Sunday, August 10, 2008

Initial Budget-Cutting Survey Results

Last week (, I asked readers to make choices about how they would balance our budget. So far, 78 people filled out the survey, and the results are interesting, although not altogether suprising.

I'm sure more will trickle in, but of those indicating what neighborhood they were from, more than half were from outside the City of Cincinnati, so there is some geographical balance to the results.

I can't go through every datapoint, but thought I'd share some general trends:

1. Top Cuts: Bureacuracy

The top answers selected for how to save money were generally in the nature of cutting bureaucracy and encouraging efficiency:

- Eliminate all perks and unnecessary spending such as subscriptions, travel and take home cars (72.7%*)
- Managed competition for County vehicle maintenance and repair, and other services (70.1%)
- Eliminate duplicative County/City criminal prosecution efforts (68.8%)
- Eliminate all non-emergency cellphones for County employees (67.5%)

The other item that rose to the top was that 70% chose to ask townships to either pay all, or a greater share of, the Sheriff's patrols they receive. (This one's been in the press lately).

2. More than 50%

After these items, a number of cuts received a majority support:

- Require all elected official and senior managers to pay for parking (53.2%)
- Charge full rate to City for indigent defense costs (53.2%)
- Continue hiring freeze (51.9%)

The next highest was selling County properties at 44.2%

3. Lukewarm response

Respondents seemed more hesitant to select items that appeared to negatively impact employees, but generally did choose these items over direct cuts in services:

- Institute furloughs/unpaid voluntary leaves (40.3%)
- Salary freeze for all County employees (36.4%)
- Eliminate positions across all County departments (36.4%)
- Salary cuts for all top management (32.5%)
- Require elected officials to give back pay raises (33.8%)

- Considerable lower was reducing County employee health care benefits (20.8%)

4. Most protected: safety, direct services, economic development

With a few exceptions, Respondents were most hesitant to cut into direct services, whether they be safety, economic development, or prevention.

- Close county offices/service on Fridays (31.2%)
- Eliminate hundreds of jail beds/replace with EMU (28.6%)
- Close several floors of Queensgate (22.1%)
- Suspend the Home Improvement Program (16.9%)
- Reduce economic development work by 1/2 (15.6%)
- Reduce capacity of juvenile detention facility (10.4%)
- Eliminate all economic development work (9.1%)
- Eliminate courthouse security (9.1%)
- Reduce buildings and inspections/zoning capacity (9.1%)
- Suspend road repair and maintenance (5.2%)
- Reduce juvenile crime prevention/intervention programs (3.9%)
- Reduce snowplowing and pothole maintenance (2.6%)
- Eliminate Project Disarm (prosecution of gun crimes) (2.6%)

On the other hand, 36.4% said they'd be willing to increase fees for certain services.

5. Taxes

Finally, 41.6% said they'd be willing to raise the sales tax 1/4 cent--which alone achieved the $20M savings (but many respondents wanted to make additional budget cuts anyway).

61% said they'd be willing to add a cigarette tax to offset building costs

44.2% said they'd be willing to increase the property transfer tax

It's not too late to send in a survey--and I'll provide an update if anything significant changes.

* The top numbers may seem lower than you'd expect, but that's because for those respondents who chose to increase the sales tax, a number made few or no cuts (pushing down the percentage for all of them).

1 comment:

Anonymous said...

Let's cut county salaries, do a hiring freeze, take away all their "perks" like training, busines travel, business cell phones, force them to take unpaid days off, and make them pay for county-owned parking spots.
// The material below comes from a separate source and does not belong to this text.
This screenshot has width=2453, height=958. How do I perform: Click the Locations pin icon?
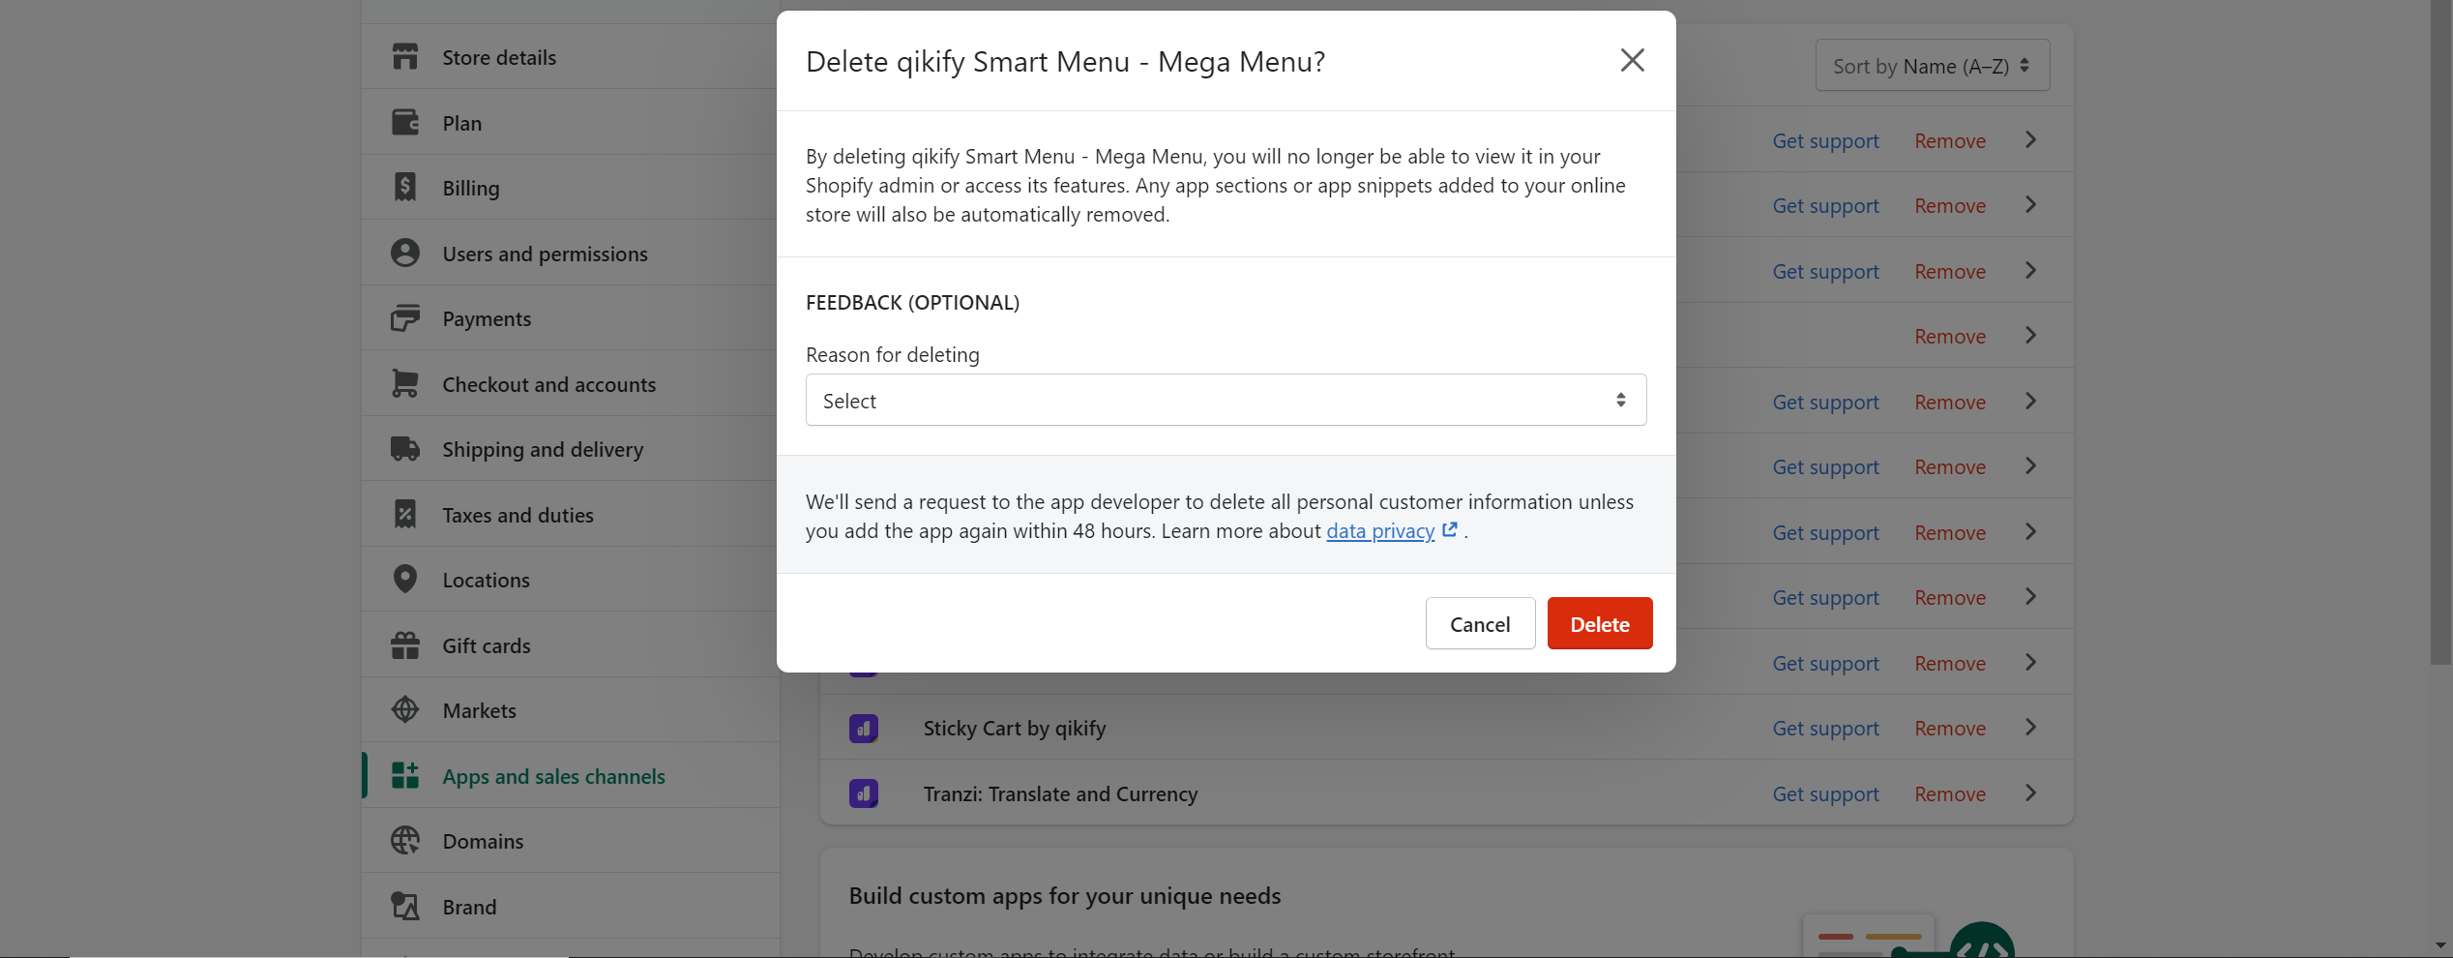[405, 580]
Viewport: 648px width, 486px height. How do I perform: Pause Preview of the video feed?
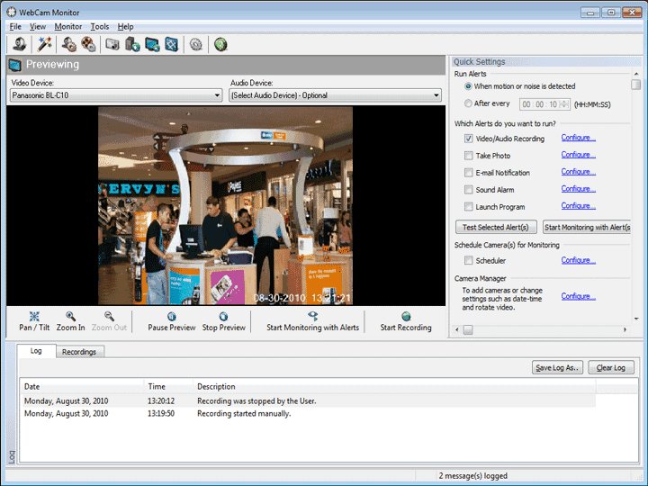click(x=171, y=321)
At least do this for the 50 percent who make more than $40,000. This will do wonders when it comes to keeping people in this area, as you said you want on your previous post. Also, we'll be able to attract the best and brightest to serve county residents. I am sure services will be top notch. Dewine and Heimlich have this same approach. I should say had because county employees helped boot them out of office.